(Updated at 5:55 p.m.) Arlington County has taken a proposed update to its child care regulations off its website after County Board members called the inclusion of certain controversial provisions “troubling.”
As ARLnow.com first reported Monday, the most recent draft of the child care regulations would have required child care centers to encourage mothers to breastfeed and would have dictated what type of milk, juice and birthday treats could be fed to children, among other provisions.
That’s in addition to new staffing and employee education requirements that panicked the operators of small and part-time child care centers, who said such rules would put them out of business or at least drive up the cost of daycare and preschool programs.

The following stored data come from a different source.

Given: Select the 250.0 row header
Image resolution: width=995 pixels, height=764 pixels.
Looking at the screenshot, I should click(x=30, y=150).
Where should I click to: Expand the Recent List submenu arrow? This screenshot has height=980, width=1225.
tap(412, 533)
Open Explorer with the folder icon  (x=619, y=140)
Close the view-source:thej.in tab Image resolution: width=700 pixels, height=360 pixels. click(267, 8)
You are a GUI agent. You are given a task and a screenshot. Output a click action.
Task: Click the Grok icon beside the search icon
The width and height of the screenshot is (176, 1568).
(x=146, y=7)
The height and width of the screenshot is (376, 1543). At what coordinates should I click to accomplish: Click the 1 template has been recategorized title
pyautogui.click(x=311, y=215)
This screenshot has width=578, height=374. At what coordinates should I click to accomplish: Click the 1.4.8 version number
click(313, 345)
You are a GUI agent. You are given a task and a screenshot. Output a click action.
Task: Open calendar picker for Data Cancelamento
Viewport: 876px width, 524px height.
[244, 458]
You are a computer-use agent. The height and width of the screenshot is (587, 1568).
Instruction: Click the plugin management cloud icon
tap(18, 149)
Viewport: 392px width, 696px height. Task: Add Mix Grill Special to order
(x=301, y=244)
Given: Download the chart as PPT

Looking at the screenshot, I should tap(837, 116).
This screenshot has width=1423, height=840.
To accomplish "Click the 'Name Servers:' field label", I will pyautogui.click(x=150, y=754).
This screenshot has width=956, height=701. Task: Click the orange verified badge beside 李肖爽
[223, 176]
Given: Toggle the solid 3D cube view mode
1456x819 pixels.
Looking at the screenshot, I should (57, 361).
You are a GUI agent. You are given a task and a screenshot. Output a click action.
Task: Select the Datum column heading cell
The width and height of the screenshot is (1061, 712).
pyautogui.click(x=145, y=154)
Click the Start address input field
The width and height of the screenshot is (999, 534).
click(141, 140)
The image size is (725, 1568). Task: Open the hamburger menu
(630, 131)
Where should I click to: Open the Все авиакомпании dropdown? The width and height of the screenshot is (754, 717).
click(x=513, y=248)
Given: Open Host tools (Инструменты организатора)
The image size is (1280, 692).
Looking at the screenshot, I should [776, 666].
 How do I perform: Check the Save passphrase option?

“This situation, I don’t think it’s an exaggeration to say that it’s really the most troubled roll-out of a county initiative since the ill-conceived and ill-fated Public Land for Public Good,” said County Board member John Vihstadt. “I really think that this is close to an unmitigated disaster. If our goal is to increase the supply and the affordability of child care throughout Arlington County, this in my view seems to do exactly the opposite.”
Anita Friedman, Director of Arlington’s Dept. of Human Services, said the creation of the new regulations is an “iterative” process that has been underway since 2014, with input from directors of child care centers and consultation from a Kentucky-based nonprofit association.
Despite what she described as a positive public outreach process, Friedman acknowledged that there has been “a lot” of negative feedback, particularly from owners of smaller child care centers and the parents who use them.
“There are some issues with the current version,” she told the Board. “In some places, I think, because some of the enthusiasm of the child care centers and our Arlington Way of striving for the best, we may have probably overreached in terms of the best practices that we want to incorporate in there, that don’t belong in the code.”
That didn’t satisfy new County Board member Katie Cristol, who included affordable child care as part of her policy platform. She called the inclusion of some of the provisions “silly season business.”
“At a time when we have young families leaving this county because it costs as much if not more to have your child in daycare as it does to pay rent… I think we have broader concerns than making sure kids have the absolute best environment,” Cristol said.
“This is really troubling to see this level of best practice conflated with code and with regulation,” she continued. “I am not comfortable inserting unbidden county government in encouraging anybody to tell a mother how to feed her child, whether that’s best practice or regulation.”
“Distraction is not a strong enough word for the real issue at play here. We have been hearing loud and clear from members of our community that this undermines trust in government. It exacerbates a sentiment that Arlington is hostile to child care centers and small businesses.”